*DATA IN THIS EXERCISE*
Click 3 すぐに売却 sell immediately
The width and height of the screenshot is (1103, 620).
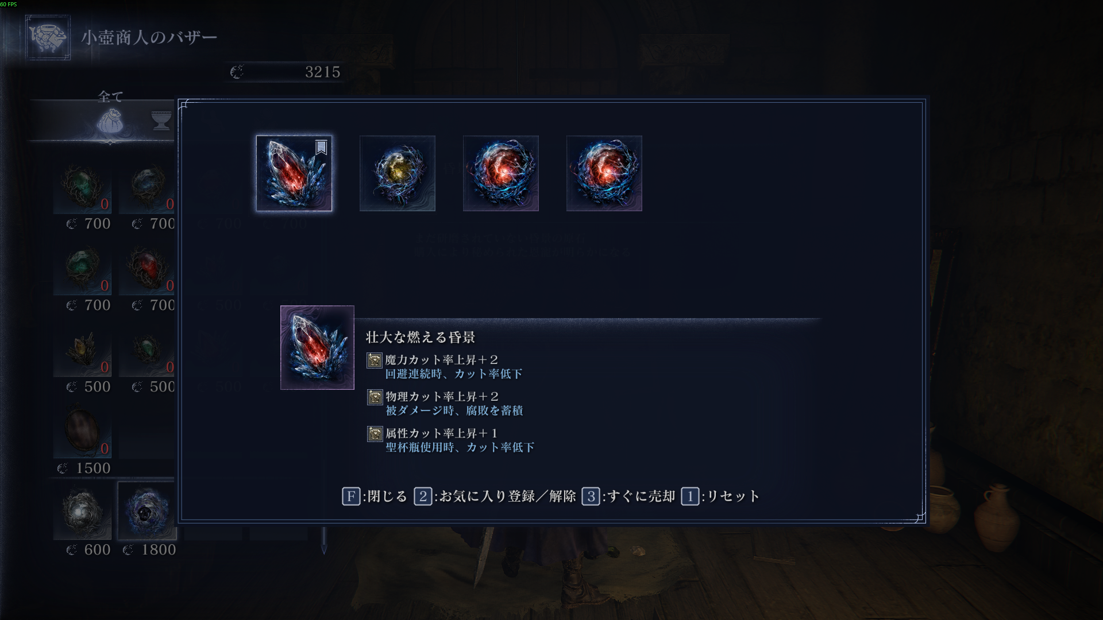tap(628, 496)
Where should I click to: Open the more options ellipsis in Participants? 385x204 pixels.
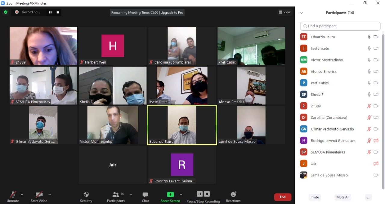(x=368, y=197)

*OBJECTIVE*
Put the text lines of the entries above into a numbered list, skipping any blank lines. Leave the pictures out.

*CORRECT ANSWER*
1. Click 3 すぐに売却 sell immediately
2. The width and height of the screenshot is (1103, 620).
3. tap(628, 496)
4. Where should I click to: Open the more options ellipsis in Participants? 385x204 pixels.
5. (x=368, y=197)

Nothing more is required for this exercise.